▸ **Written request**
Please revise the records below by putting "three-line" wherever "hamburger" appears, keeping everything else as it is.

▸ **Records supplied**

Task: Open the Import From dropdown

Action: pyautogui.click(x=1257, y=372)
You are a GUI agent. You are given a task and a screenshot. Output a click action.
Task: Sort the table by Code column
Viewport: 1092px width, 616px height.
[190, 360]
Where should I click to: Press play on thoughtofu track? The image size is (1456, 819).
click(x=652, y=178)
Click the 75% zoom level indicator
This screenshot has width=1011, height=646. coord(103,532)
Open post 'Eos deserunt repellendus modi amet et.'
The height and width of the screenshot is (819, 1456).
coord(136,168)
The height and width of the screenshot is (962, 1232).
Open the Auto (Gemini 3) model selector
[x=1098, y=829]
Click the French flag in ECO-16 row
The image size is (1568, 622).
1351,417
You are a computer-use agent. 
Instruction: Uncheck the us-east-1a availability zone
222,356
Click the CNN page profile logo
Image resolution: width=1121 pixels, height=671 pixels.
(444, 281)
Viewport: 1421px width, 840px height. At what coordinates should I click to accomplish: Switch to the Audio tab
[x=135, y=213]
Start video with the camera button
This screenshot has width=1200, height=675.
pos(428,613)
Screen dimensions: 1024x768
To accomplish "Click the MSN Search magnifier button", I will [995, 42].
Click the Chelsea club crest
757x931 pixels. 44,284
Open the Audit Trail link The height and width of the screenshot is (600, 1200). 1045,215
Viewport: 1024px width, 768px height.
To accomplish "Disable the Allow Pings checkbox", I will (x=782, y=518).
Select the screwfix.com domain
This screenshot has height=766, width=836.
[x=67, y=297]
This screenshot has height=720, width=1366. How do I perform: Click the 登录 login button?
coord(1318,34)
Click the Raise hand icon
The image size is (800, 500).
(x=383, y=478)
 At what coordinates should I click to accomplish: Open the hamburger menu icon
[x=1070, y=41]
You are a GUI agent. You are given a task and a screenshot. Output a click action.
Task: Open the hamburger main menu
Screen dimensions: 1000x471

▸ **Result**
Task: Open the Import From dropdown

Action: pyautogui.click(x=1257, y=372)
You are a GUI agent. You are given a task and a screenshot. Output a click action.
Task: Sort the table by Code column
Viewport: 1092px width, 616px height.
[190, 360]
Where should I click to: Press play on thoughtofu track? The image size is (1456, 819).
click(x=652, y=178)
Click the 75% zoom level indicator
This screenshot has width=1011, height=646. coord(103,532)
Open post 'Eos deserunt repellendus modi amet et.'
The height and width of the screenshot is (819, 1456).
coord(136,168)
The height and width of the screenshot is (962, 1232).
Open the Auto (Gemini 3) model selector
[x=1098, y=829]
Click the French flag in ECO-16 row
The image size is (1568, 622).
1351,417
You are a computer-use agent. 
Instruction: Uncheck the us-east-1a availability zone
222,356
Click the CNN page profile logo
Image resolution: width=1121 pixels, height=671 pixels.
(444, 281)
Viewport: 1421px width, 840px height. At what coordinates should I click to accomplish: Switch to the Audio tab
[x=135, y=213]
Start video with the camera button
This screenshot has width=1200, height=675.
pos(428,613)
Screen dimensions: 1024x768
To accomplish "Click the MSN Search magnifier button", I will [995, 42].
Click the Chelsea club crest
757x931 pixels. 44,284
Open the Audit Trail link The height and width of the screenshot is (600, 1200). 1045,215
Viewport: 1024px width, 768px height.
To accomplish "Disable the Allow Pings checkbox", I will (x=782, y=518).
Select the screwfix.com domain
This screenshot has height=766, width=836.
[x=67, y=297]
This screenshot has height=720, width=1366. How do I perform: Click the 登录 login button?
coord(1318,34)
Click the Raise hand icon
The image size is (800, 500).
(x=383, y=478)
 At what coordinates should I click to accomplish: Open the three-line menu icon
[x=1070, y=41]
You are a GUI agent. You are given a task and a screenshot. Output a click action.
Task: Open the three-line main menu
Screen dimensions: 1000x471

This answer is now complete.